Captain Billy Rotne, of Ponce Inlet Charters, positioned his friend within range of a school of black drum and redfish mixed together in Florida’s Indian River Lagoon. In front of the canoe, angler Kieran Hoffman was ready with his 6-weight fly rod and a black-and-purple Caloosa Flat’s Crab fly.
The pair had fished together many times before, and caught plenty of drum on their adventures. But this trip was different.
Hoffman fought and tired another drum successfully, bringing it close to the canoe for release. The fish fought like a typical redfish, said Hoffman. But when the two anglers got eyes on the catch, they were thrown off. They instantly knew this fish was different.
“It had the pectoral fins of a black drum, a wider body profile than a redfish, and yet a slimmer profile than a black drum,” said Rotne. “The teeth, scales, tail and slime were those of a redfish. It had a bronze-like color that was darker than a redfish, but lighter than a black drum. There were no barbels or markings of any kind, including stripes or spots.”
The two anglers suspected Hoffman had landed a redfish-black drum hybrid. Although redfish and black drum are both in the Sciaenidae family, they spawn in distinctive areas and at different times of the year. To see a hybrid of the two species in the wild is very rare.
“The likelihood of hybridity in wild populations is low given the temporal and spatial differences with spawning in these species,” says Sarah Walters Burnsed, a marine fisheries biologist with the Florida Fish and Wildlife Research Institute. “Reds are fall spawners in nearshore waters while black drum spawn in spring, closer to shore and within the estuaries.”
But black drum and redfish can reproduce together. Both produce distinct sounds associated with reproduction, vibrating specialized sonic muscles against their swim bladders, says Burnsed. Aquaculture studies found that crossing female black drum with male red drum produced offspring that grew faster than their parents and still tasted about the same.
“Mosquito Lagoon is something of a special case,” says Michael D. Tringali, a senior research scientist with the Florida Fish and Wildlife Research Institute. “Fish life histories and behaviors often differ in that system. Whereas red drum typically spawn in nearshore waters elsewhere, they may spawn inside the lagoon. This would conceivably remove the spatial constraint to cross-species fertilization. The catch is tantalizing. The hints of vertical striping are hard to explain.”

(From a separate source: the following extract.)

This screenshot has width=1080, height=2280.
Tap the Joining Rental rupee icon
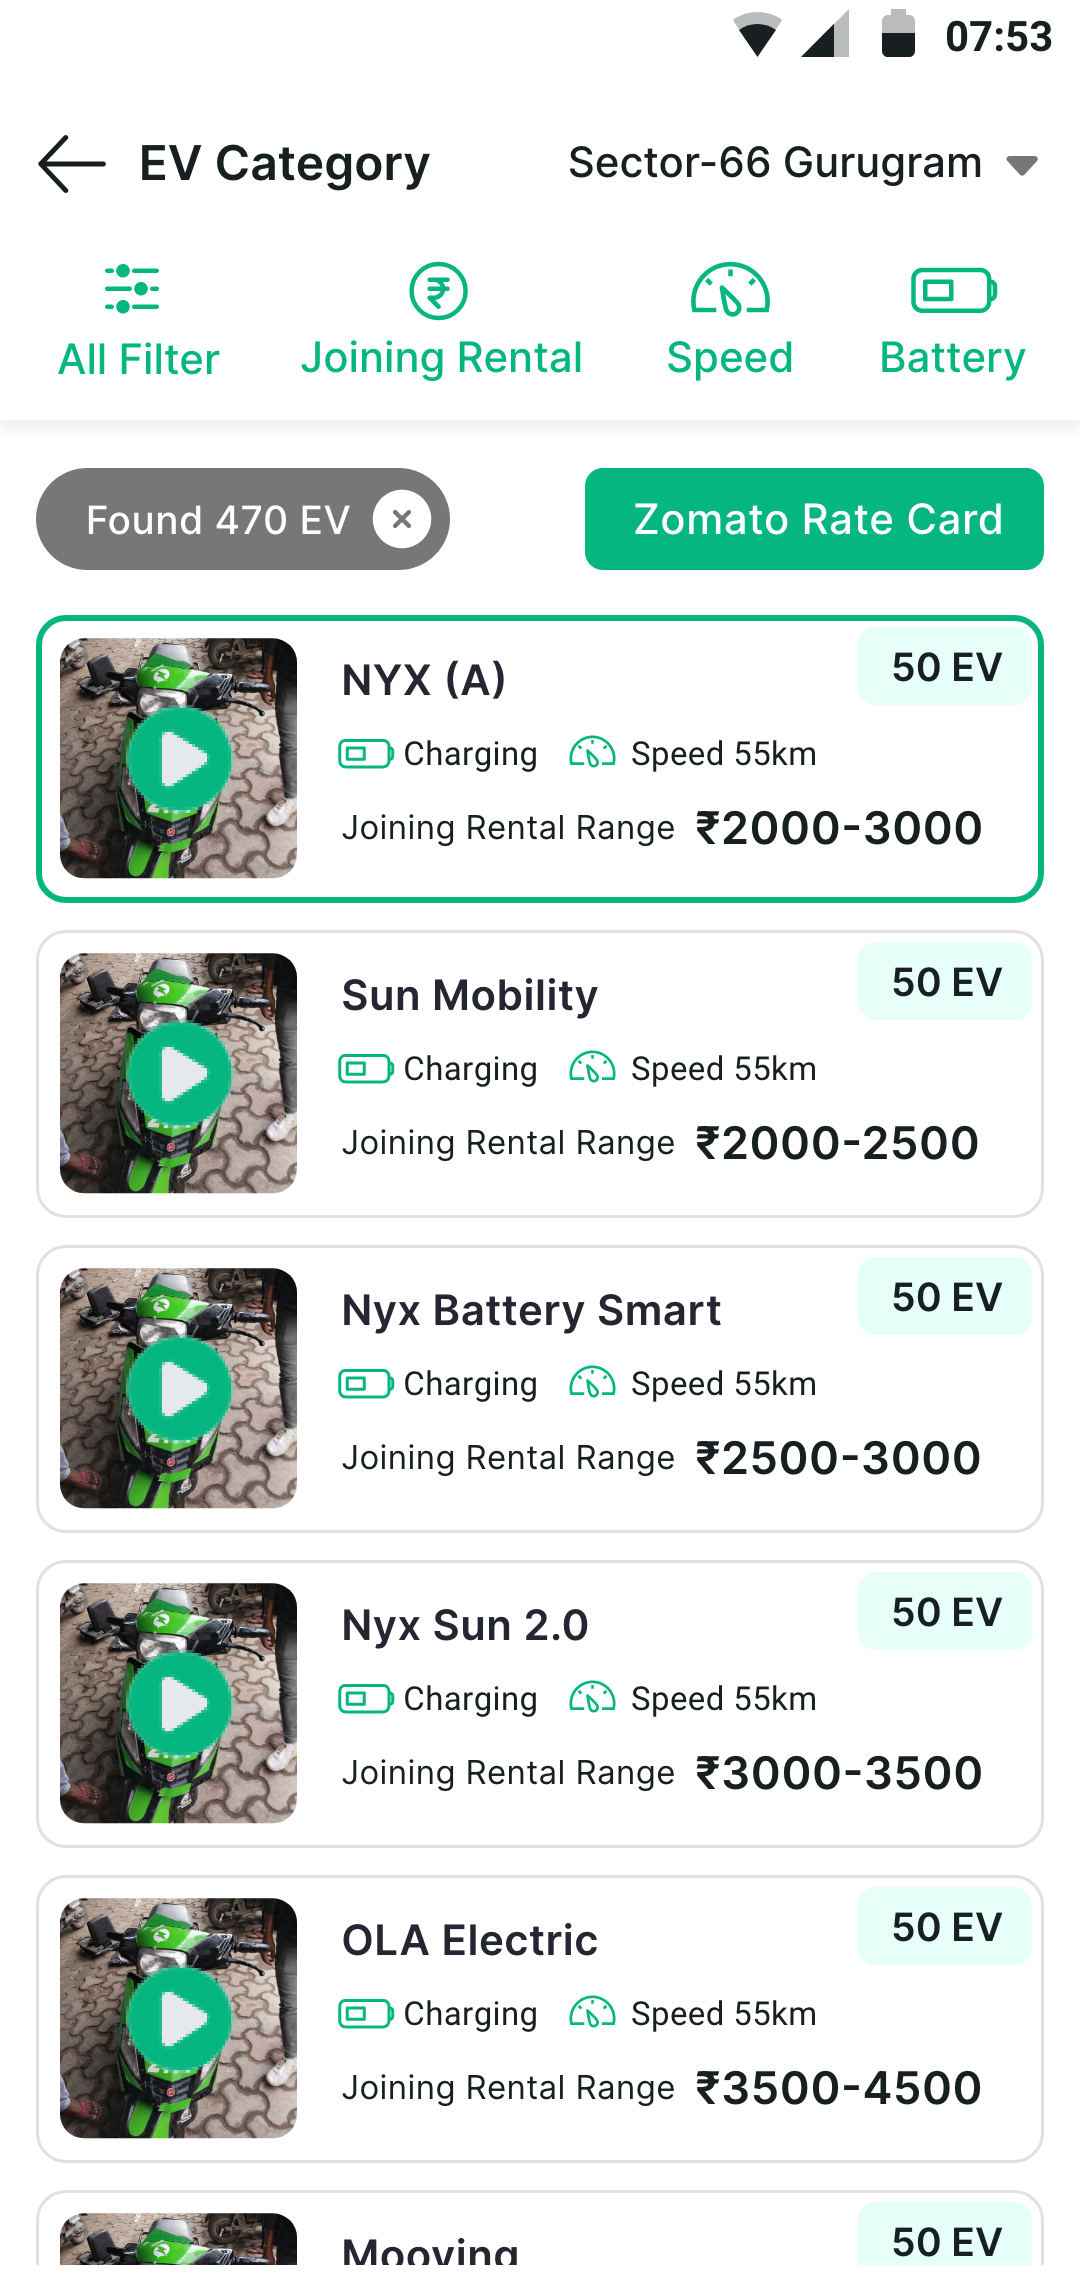(x=438, y=291)
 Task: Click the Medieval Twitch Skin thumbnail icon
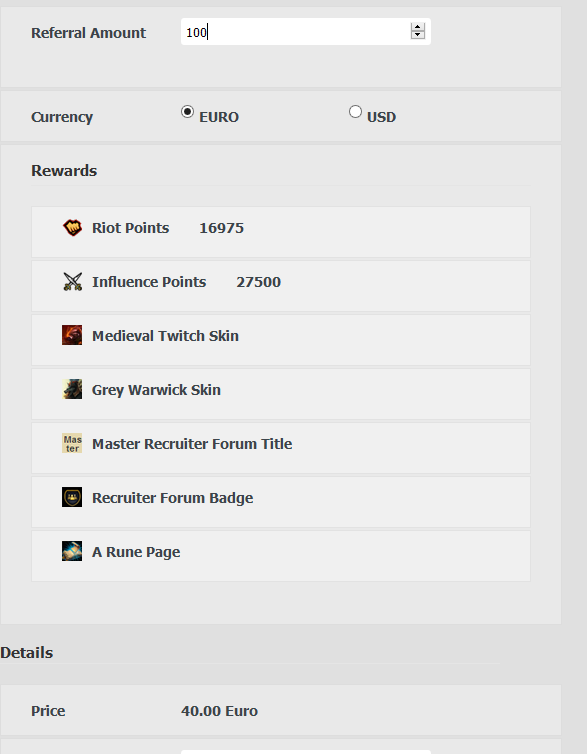pyautogui.click(x=72, y=335)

External indicators such as ray counts and clear morphometric differences can help identify fish species, but the best option is to conduct a diagnostic test on a fin clip, says Burnsed. A genetic test of this nature would have given a definitive answer. Rotne and Hoffman took a couple photos of the fish and released it back into the lagoon without getting a fin clip.
Still, Rotne, who has caught thousands of redfish and black drum in the Indian River lagoon, is confident in Hoffman’s catch.
“That’s the only hybrid I’ve seen in my 25 years fishing the lagoon,” said Rotne. “I have not seen or heard of an angler ever catching a fish like this. It could be the first true wild hybrid ever caught.”